In [None]:
import os
for dirname, _, filenames in os.walk('/kaggle/input'):
    for filename in filenames:
        print(os.path.join(dirname, filename))

# 1. Import Libraries

In [None]:
import numpy as np 
import pandas as pd 
import matplotlib.pyplot as plt
import seaborn as sns
import plotly.express as px
import plotly.graph_objects as go

# 2. Read Data

In [None]:
df = pd.read_csv('../input/amazon-top-50-bestselling-books-2009-2019/bestsellers with categories.csv')

In [None]:
df.head()

In [None]:
df.tail()

In [None]:
df.info()

In [None]:
df.isnull().sum()

Let's check to see if any of our numeric variables have any negative values. This will help us determine if there are any irregularities in the data that we should be concerned with. Now, there are a couple of ways we can find negatives. Let's start with the "slow and dumb" way. We'll loop through each column individually and sum the total negative values we find in each one.

In [None]:
sum(x < 0 for x in df['Price'].values.flatten())

In [None]:
sum(x < 0 for x in df['User Rating'].values.flatten())

In [None]:
sum(x < 0 for x in df['Reviews'].values.flatten())

Great! No negatives mean one less thing to worry about. But, notice how tedious it is to write out each loop and sum the values for each column. Let's build a function that does the exact same thing, but that we only need to write one time.

In [None]:
def count_negatives(data):
    neg_count = 0
    for n in data:
        if type(data) == 'int':
            if n < 0:
               neg_count += 1
    return neg_count

count_negatives(df)

We get the same correct result and if we want to check the dataset later on for whatever reason, we can just call this function again.

# Price

Now that we've made sure we loaded the data properly and that nothing seems to be wrong with it, we can begin our analysis. Let's first check if any of the variables are correlated.

In [None]:
sns.heatmap(
    df[['Price', 'Reviews', 'User Rating', 'Year']].corr(),
    annot = True,
    cmap = 'BuPu'
)

A low correlation tells us that the variables don't have strong relationships with each other.

--------------------

**Prompt A:** In the bestseller notebook, which three columns are checked one at a time for negative values?
**Prompt B:** Translate this sentence from the bestseller notebook into French: "A low correlation tells us that the variables don't have strong relationships with each other."
**Prompt C:** From the bestseller notebook, pull out the passage between "Great! No negatives" and "count_negatives(df)", inclusive.

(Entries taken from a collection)

--------------------

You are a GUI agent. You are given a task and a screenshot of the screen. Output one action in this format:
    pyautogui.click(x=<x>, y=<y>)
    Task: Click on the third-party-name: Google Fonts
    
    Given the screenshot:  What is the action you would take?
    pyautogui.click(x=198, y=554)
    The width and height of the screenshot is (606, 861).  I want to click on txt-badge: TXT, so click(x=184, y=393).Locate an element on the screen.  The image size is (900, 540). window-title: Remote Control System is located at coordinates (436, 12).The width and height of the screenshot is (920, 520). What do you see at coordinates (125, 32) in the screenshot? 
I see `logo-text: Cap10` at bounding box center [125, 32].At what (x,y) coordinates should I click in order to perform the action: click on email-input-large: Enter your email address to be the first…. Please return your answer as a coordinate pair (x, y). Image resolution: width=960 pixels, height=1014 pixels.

--------------------

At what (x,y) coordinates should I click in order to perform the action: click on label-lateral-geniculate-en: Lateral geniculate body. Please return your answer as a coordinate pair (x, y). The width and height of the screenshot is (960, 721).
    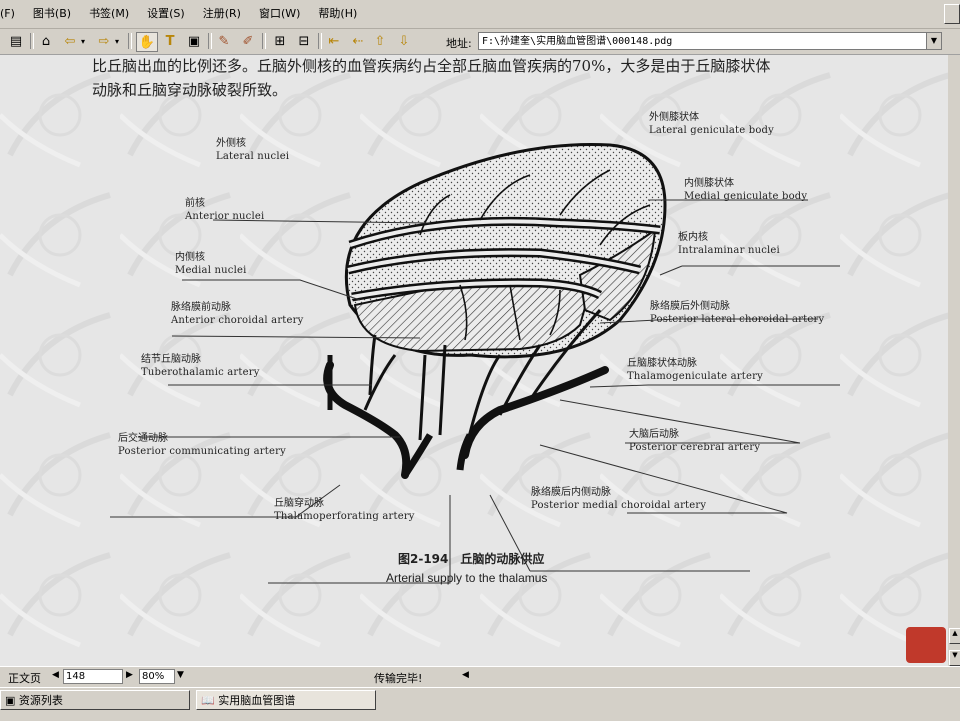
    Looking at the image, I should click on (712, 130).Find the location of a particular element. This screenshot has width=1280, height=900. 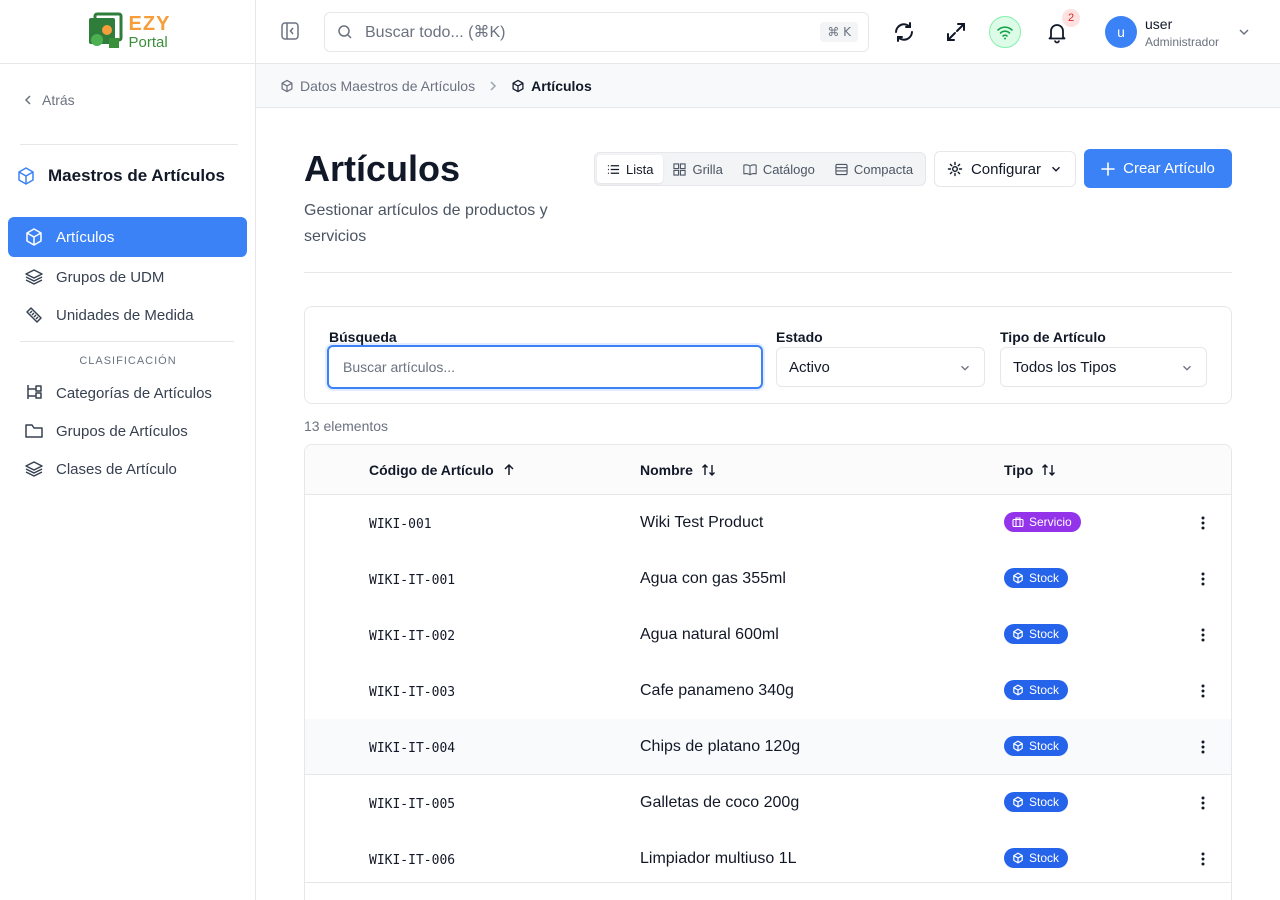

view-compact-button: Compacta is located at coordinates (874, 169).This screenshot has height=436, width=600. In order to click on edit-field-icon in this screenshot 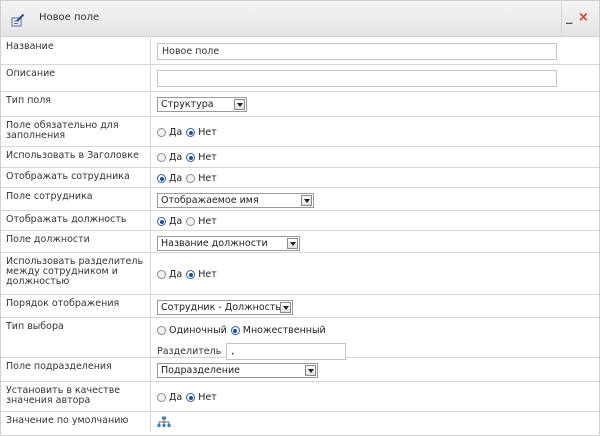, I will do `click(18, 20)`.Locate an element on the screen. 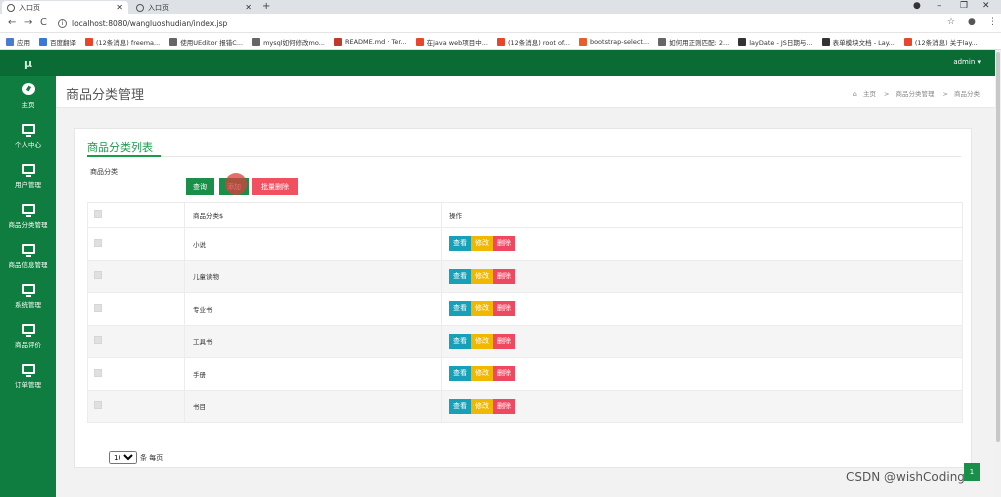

--------------------

**Exercise output A:** Price, User Rating, and Reviews.

**Exercise output B:** Une faible corrélation nous indique que les variables n'ont pas de relations fortes entre elles.

**Exercise output C:**
Great! No negatives mean one less thing to worry about. But, notice how tedious it is to write out each loop and sum the values for each column. Let's build a function that does the exact same thing, but that we only need to write one time.

In [None]:
def count_negatives(data):
    neg_count = 0
    for n in data:
        if type(data) == 'int':
            if n < 0:
               neg_count += 1
    return neg_count

count_negatives(df)